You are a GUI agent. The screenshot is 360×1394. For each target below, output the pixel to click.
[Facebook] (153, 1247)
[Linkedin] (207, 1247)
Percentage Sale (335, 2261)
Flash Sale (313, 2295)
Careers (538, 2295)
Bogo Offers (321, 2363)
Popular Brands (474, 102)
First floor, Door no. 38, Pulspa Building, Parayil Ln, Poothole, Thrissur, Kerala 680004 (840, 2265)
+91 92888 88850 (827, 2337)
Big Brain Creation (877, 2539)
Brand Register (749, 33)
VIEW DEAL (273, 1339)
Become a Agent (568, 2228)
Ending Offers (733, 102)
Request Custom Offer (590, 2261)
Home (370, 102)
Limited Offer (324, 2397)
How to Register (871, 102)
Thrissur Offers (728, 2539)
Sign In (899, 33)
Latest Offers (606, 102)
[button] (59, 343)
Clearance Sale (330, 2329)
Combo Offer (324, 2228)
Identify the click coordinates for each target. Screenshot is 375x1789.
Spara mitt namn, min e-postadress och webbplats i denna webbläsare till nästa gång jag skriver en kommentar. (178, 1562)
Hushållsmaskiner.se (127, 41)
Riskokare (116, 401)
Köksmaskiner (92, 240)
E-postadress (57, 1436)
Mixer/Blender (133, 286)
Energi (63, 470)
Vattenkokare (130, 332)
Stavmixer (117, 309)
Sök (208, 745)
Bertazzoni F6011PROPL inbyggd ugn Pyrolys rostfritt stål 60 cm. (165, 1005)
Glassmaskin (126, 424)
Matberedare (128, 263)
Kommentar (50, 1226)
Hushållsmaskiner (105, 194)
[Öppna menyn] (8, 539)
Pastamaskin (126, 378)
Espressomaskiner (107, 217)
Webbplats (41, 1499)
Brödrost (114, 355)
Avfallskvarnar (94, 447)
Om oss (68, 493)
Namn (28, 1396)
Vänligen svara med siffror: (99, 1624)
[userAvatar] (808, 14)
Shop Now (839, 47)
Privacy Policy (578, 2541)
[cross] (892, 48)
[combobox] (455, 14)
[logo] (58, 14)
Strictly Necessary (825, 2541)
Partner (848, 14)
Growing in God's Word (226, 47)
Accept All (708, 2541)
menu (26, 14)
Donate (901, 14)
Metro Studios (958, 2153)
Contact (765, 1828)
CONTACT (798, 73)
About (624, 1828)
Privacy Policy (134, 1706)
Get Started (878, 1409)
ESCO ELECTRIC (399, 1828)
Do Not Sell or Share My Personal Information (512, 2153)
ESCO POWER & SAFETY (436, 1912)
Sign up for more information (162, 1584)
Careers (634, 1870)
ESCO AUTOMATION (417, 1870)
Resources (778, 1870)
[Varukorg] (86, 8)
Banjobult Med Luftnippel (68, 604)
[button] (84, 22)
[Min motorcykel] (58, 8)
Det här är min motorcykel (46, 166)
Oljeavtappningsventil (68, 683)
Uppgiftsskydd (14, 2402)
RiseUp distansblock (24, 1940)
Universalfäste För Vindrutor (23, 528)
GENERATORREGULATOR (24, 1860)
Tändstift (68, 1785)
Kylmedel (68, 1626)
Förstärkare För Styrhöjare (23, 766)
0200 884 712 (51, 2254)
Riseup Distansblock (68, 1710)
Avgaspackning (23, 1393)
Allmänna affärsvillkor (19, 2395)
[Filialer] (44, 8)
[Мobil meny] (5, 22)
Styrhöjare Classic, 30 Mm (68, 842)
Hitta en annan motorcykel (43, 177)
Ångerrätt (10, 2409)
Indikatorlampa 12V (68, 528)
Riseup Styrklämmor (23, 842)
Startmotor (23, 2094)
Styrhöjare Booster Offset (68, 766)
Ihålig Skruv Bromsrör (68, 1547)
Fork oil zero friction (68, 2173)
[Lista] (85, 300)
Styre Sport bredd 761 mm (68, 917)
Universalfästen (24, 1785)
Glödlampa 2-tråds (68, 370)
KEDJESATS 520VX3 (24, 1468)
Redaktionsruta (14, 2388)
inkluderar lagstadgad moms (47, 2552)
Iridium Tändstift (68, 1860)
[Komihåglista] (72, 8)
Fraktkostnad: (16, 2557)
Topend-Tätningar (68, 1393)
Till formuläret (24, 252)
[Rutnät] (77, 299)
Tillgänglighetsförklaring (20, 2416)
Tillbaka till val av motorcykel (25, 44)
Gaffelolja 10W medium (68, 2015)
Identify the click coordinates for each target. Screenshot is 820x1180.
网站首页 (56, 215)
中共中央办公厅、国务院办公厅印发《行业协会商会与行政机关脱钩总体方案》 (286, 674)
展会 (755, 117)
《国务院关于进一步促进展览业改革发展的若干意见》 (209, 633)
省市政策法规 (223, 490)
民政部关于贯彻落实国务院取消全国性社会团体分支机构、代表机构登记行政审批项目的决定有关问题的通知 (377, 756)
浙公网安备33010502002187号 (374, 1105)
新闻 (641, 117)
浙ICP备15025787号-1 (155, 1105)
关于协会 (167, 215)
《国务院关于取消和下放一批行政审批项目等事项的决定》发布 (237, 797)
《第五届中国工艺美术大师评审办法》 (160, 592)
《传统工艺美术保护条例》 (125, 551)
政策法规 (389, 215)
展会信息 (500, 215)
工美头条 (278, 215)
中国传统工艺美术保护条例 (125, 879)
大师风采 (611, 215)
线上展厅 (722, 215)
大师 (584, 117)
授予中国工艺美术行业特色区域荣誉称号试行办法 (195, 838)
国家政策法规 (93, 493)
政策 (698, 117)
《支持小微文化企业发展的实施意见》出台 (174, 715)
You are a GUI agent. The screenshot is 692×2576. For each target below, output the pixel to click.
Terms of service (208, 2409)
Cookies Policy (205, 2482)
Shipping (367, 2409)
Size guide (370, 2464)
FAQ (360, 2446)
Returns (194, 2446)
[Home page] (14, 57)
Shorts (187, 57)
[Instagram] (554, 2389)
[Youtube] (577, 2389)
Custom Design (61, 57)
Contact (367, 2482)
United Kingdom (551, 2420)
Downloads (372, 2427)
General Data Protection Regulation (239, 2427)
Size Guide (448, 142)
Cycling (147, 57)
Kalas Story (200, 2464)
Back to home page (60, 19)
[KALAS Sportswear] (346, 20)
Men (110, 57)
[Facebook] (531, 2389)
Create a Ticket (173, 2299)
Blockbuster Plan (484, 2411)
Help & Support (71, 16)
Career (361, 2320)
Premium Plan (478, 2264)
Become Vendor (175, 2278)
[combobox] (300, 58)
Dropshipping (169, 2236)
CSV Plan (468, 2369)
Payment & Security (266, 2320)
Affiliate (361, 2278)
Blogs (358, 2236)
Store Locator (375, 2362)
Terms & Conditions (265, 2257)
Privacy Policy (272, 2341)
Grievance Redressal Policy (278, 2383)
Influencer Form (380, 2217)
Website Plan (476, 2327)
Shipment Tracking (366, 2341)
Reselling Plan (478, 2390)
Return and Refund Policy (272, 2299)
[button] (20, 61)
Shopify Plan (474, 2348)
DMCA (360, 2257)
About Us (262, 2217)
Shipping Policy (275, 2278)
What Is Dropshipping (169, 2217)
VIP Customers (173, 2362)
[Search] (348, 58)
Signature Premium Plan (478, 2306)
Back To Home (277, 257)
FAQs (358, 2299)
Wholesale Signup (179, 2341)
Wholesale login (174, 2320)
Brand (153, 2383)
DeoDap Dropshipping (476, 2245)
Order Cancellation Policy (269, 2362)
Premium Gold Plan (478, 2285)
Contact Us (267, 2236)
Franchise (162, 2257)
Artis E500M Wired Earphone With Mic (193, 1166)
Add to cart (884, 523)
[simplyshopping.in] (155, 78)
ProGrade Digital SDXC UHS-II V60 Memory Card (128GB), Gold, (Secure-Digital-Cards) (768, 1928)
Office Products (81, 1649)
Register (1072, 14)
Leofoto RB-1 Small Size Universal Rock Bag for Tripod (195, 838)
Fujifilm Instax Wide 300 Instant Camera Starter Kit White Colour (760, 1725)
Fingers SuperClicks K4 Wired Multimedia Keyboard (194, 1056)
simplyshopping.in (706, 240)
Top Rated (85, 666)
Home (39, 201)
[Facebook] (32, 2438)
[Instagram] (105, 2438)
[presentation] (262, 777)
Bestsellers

### Activity
Take the line containing "Wholesale Signup (179, 2341)" as the first line and the last line of the data above as the final one. Write out these lines and all between them exactly.

### Answer for this exercise
Wholesale Signup (179, 2341)
Wholesale login (174, 2320)
Brand (153, 2383)
DeoDap Dropshipping (476, 2245)
Order Cancellation Policy (269, 2362)
Premium Gold Plan (478, 2285)
Contact Us (267, 2236)
Franchise (162, 2257)
Artis E500M Wired Earphone With Mic (193, 1166)
Add to cart (884, 523)
[simplyshopping.in] (155, 78)
ProGrade Digital SDXC UHS-II V60 Memory Card (128GB), Gold, (Secure-Digital-Cards) (768, 1928)
Office Products (81, 1649)
Register (1072, 14)
Leofoto RB-1 Small Size Universal Rock Bag for Tripod (195, 838)
Fujifilm Instax Wide 300 Instant Camera Starter Kit White Colour (760, 1725)
Fingers SuperClicks K4 Wired Multimedia Keyboard (194, 1056)
simplyshopping.in (706, 240)
Top Rated (85, 666)
Home (39, 201)
[Facebook] (32, 2438)
[Instagram] (105, 2438)
[presentation] (262, 777)
Bestsellers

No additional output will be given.